Advertisement

Environmental groups’ lawsuit challenges State Lands Commission approval of H.B. desalination plant

Environmental groups’ lawsuit challenges State Lands Commission approval of H.B. desalination plant
Opponents and supporters of the proposed Poseidon Water desalination facility in Huntington Beach voice their opinions during an Oct. 19 California State Lands Commission meeting. (File Photo)

A coalition of environmental groups has filed a lawsuit in Sacramento County Superior Court challenging a state panel’s approval of the proposed Poseidon ocean desalination plant in Huntington Beach.

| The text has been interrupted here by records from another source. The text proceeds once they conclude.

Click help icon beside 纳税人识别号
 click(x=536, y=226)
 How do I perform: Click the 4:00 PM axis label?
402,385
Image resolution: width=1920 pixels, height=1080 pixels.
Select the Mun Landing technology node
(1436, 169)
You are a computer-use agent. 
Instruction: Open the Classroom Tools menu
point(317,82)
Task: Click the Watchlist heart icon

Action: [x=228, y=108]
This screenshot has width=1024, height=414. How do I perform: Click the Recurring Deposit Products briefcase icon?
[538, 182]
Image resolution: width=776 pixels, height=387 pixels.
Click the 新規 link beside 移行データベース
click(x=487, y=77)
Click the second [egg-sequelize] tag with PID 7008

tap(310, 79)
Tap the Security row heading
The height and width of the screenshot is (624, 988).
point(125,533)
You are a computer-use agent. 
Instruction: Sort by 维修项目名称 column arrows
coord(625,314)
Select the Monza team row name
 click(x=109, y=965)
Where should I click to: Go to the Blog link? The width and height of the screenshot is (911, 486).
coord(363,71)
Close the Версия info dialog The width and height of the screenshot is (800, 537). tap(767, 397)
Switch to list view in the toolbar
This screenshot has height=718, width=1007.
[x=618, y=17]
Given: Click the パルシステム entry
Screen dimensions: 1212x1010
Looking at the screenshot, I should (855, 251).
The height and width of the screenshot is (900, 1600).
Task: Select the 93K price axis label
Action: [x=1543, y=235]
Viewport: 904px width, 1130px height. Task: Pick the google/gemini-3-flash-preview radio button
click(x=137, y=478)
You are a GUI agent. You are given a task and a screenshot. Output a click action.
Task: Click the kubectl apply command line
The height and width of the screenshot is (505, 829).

The groups, including Costa Mesa-based Orange County Coastkeeper and the California Coastal Protection Network, allege the State Lands Commission violated state law when it gave approval Oct. 19 to amendments to a 2010 environmental impact report on Poseidon Water’s $1-billion project, planned for Pacific Coast Highway and Newland Street. They argue it should have conducted a more thorough environmental analysis.

Advertisement

The three-member commission approved some additions to the plant that its developer and commission staff believe will make it compliant with the California Ocean Plan, passed in 2015.

“The community has spoken loudly and clearly that they don’t want this project, and it’s been demonstrated that they don’t need the water,” Sean Bothwell, policy director for the California Coastkeeper Alliance, said in a news release Friday. “The State Lands Commission approval of this project without reviewing whether it was needed and without considering how the water would be distributed is a clear violation of the law, and — absent intervention — could doom this community to pay for high-priced water for decades.”

Advertisement

Several Orange County politicians and water agencies have commended the project, saying it would create a much-needed local water supply.

Poseidon’s plant, which is designed to provide 50 million gallons of drinkable water a day, still awaits consideration by the Santa Ana Regional Water Quality Control Board and the California Coastal Commission before it can be built.